A Itália legalizou as uniões civis em 2016, mas a lei sobre os direitos parentais para casais do mesmo sexo é ambígua. Nos últimos anos, as autarquias, seguindo várias decisões judiciais, registaram tanto os pais biológicos como os não biológicos nas certidões de nascimento. Em janeiro deste ano, porém, o ministro do Interior, Matteo Piantedosi, proibiu os municípios de registarem as certidões de crianças nascidas no estrangeiro através de barriga de aluguer, citando uma decisão judicial. Pouco depois, vários procuradores começaram a denunciar as certidões de nascimento de menores nascidos de pais do mesmo sexo.
Chiara consta como mãe de Arturo, mas, por não ser sua mãe biológica, a sua certidão de nascimento e os seus direitos podem ser refutados. O mesmo pode acontecer com o seu segundo filho, que nascerá no início de 2024. "A ideia de que este bebé possa ser entregue para adoção, caso a Christine morra, em vez de me ser entregue a mim, é uma loucura", diz Chiara.
Inação dos governos
A mais alta jurisdição italiana solicitou ao Parlamento, recentemente, que esclarecesse os direitos parentais dos casais homossexuais, mas, até agora, sem sucesso.
Os casais do mesmo sexo e as mães solteiras não têm acesso à barriga de aluguer e não existe nenhuma lei que preveja o registo de crianças concebidas no estrangeiro por mães homossexuais que dão à luz em Itália.
Autarcas de cidades como Roma, Milão, Turim, Nápoles e Bolonha instaram o Parlamento a legislar sobre a questão o mais depressa possível. Porém, num país de maioria católica, a inação dos governos acabou com as esperanças dos militantes. E mais ainda com a chegada do governo Meloni ao poder. A líder do partido de extrema direita Irmãos de Itália, que se apresenta como uma "mãe cristã", opõe-se à "ideologia de género" e ao "lobby LGBT" e insiste em que as crianças podem ser criadas apenas por pais heterossexuais.
Os juízes de Milão e Bérgamo ordenaram este ano que as certidões de nascimento de filhos de pais do mesmo sexo fossem modificadas.
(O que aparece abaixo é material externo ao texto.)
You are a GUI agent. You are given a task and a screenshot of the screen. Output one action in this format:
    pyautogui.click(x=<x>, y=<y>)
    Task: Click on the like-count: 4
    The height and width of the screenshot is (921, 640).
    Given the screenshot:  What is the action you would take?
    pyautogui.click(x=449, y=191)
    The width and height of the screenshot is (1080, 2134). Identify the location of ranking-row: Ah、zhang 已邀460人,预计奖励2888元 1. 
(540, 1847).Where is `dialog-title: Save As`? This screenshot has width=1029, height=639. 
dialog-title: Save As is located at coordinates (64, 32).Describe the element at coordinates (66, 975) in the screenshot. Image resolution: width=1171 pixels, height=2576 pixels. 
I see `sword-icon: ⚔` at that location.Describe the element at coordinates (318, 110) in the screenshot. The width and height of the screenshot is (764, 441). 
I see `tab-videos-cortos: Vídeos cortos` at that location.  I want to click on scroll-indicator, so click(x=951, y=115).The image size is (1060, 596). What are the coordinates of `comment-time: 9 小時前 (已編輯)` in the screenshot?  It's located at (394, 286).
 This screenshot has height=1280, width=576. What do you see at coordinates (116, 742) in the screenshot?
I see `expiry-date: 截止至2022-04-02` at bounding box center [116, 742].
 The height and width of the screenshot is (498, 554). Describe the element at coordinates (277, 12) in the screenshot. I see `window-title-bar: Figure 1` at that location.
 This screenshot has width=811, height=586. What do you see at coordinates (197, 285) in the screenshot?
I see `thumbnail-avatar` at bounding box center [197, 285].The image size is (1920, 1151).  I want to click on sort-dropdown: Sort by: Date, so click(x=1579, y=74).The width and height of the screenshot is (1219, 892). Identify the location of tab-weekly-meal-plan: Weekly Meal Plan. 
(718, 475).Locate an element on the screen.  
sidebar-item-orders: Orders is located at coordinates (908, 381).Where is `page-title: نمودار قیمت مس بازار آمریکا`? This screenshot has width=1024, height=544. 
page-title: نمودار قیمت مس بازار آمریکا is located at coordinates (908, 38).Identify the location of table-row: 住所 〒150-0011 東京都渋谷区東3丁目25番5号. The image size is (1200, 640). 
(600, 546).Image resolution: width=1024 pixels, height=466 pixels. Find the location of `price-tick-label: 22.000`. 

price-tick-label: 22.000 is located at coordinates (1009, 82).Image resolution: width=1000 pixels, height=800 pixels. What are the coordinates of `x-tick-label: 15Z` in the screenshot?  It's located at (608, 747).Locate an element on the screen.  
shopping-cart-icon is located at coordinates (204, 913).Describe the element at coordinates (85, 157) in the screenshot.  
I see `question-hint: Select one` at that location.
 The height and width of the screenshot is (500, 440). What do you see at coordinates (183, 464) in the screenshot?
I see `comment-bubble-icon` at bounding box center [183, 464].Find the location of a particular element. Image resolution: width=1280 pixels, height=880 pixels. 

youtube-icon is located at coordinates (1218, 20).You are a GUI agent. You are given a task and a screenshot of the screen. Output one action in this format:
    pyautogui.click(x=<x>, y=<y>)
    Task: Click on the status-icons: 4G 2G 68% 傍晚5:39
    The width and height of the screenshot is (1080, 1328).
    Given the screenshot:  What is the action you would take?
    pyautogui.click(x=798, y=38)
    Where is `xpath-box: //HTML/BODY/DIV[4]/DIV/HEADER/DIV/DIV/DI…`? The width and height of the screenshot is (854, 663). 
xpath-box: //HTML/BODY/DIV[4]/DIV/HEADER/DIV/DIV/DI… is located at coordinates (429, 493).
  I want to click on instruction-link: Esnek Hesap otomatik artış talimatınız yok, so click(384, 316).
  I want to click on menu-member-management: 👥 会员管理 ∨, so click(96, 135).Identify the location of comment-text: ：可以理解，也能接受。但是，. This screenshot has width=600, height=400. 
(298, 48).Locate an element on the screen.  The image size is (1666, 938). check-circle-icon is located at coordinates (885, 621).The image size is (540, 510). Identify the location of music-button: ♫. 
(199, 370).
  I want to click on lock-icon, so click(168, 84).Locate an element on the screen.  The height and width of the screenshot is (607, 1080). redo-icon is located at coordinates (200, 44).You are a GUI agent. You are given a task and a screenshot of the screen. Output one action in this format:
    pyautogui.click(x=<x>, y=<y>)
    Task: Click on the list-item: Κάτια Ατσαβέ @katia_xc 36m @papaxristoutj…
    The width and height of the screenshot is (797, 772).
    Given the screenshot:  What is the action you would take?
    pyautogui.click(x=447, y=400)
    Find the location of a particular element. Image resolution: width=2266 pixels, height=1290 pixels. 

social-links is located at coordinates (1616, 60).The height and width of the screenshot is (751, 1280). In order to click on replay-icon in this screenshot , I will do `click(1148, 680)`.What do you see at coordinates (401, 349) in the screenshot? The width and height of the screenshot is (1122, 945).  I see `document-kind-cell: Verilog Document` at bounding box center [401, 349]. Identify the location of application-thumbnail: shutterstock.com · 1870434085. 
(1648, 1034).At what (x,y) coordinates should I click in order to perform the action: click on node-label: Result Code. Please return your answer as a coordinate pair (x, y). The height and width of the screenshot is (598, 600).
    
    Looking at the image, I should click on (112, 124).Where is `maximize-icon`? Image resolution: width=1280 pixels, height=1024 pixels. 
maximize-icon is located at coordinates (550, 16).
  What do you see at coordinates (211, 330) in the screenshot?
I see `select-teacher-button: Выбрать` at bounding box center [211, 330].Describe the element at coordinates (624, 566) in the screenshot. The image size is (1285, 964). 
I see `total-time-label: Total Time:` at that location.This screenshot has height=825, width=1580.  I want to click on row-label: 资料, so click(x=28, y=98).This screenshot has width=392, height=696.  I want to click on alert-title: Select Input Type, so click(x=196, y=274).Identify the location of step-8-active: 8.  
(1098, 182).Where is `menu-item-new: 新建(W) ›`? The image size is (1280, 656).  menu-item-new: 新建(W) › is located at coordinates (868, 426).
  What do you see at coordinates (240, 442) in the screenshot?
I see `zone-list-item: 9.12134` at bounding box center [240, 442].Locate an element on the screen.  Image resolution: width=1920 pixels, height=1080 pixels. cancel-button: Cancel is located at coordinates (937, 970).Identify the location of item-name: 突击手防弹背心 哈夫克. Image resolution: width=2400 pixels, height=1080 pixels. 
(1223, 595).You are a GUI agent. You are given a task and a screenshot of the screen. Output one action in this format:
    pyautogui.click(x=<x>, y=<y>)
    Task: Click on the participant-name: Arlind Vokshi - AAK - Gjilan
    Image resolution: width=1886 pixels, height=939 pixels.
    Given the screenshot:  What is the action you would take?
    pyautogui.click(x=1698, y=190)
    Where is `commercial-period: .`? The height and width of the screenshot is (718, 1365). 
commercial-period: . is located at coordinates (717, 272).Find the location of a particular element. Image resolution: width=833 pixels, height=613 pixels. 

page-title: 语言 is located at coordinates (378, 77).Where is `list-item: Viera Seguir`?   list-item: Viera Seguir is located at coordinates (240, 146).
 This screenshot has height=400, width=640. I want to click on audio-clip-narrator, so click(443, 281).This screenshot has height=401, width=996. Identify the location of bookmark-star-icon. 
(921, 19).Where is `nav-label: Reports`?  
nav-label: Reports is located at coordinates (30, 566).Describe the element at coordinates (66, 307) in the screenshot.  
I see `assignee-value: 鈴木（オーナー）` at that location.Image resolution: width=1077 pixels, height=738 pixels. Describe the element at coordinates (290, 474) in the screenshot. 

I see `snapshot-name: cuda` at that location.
Um procurador de Pádua determinou que o município suprimisse, de forma retroativa, os nomes das mães não biológicas das certidões de nascimento desde 2017.
"Como uma tia"
Os juízes estão a examinar, atualmente, a modificação das certidões de 37 crianças. Entre as famílias afetadas estão Alice Bruni e a sua companheira irlandesa, Brona Kelly, mães de uma criança de sete meses.
Retirar Kelly da sua certidão de nascimento seria considerá-la "como uma tia, uma amiga", embora "quiséssemos juntas o nosso filho", disse Bruni, de 40 anos, à AFP. "Ela estava na sala de parto comigo, cortou o cordão umbilical", completou.
A mulher lamenta condições jurídicas desiguais, com apenas 15 minutos no tribunal para a sua defesa e erros em documentos oficiais.
Os casais do mesmo sexo também temem perder os direitos parentais em caso de morte, ou separação. O advogado Michele Giarratano, que representa 15 famílias, explica que os filhos privados de um pai "também perdem todo o lado familiar deste pai" e os direitos de herança
Os juízes de Pádua decidirão em janeiro e poderão enviar o caso ao Tribunal Constitucional italiano, cuja decisão poderá ter alcance nacional. Até lá, o autarca da cidade, Sergio Giordani, que autoriza o registo de mães do mesmo sexo desde 2017, disse que continuará a fazê-lo.
"Como se pode dizer que esta é uma criança da categoria A, e aquela, de categoria B? Que esta tem direitos, e aquela, não?", questiona.